28 Steps to Effective Listening
Listen empathetically Hear before evaluating Pay attention Listen to the whole message Stop talking Send feedback 1. Stop talking. Often, we talk more than we should without giving the other person a chance to respond. If we are thinking about what we will say when we talk, we cannot focus attention on the person we wish to listen to. Do not interrupt. 2. Pay attention. Do not allow yourself to be distracted by thinking about something else. Often, we need to make an active effort to pay attention when others are speaking. 3. Listen empathetically. Try to take the speaker’s perspective. Mirror the speaker’s body language and give him or her nonjudgmental encouragement to speak. 4. Hear before evaluating. Do not draw premature conclusions or look for points of disagreement. Listen to what the person has to say before jumping to conclusions or judgment. 5. Listen to the whole message. Look for consistency between the verbal and the nonverbal messages.

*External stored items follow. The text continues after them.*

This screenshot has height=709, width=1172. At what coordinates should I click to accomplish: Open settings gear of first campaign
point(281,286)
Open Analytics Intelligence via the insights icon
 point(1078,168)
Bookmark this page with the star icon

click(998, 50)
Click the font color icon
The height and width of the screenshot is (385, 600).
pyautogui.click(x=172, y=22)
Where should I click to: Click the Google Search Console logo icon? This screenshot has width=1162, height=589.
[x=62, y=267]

Try to assess the person’s feelings or intentions, as well as just facts. 6. Send feedback. In order to make sure that you have heard correctly, paraphrase what was heard and repeat it to the person you were listening to. Adapted from Exhibit 9-5: Steps to Effective Listening

29 The Strategic Lens For what tasks in a manager’s job is effective communication critical? Explain. Which contributes more to an organization’s performance – verbal communications or written communications? Justify your answer. What are the strengths and weaknesses in your communication abilities? How can you best take advantage of your strengths and overcome your weaknesses to have a successful career? What impact is rapidly developing communication technology likely to have on communication in organizations?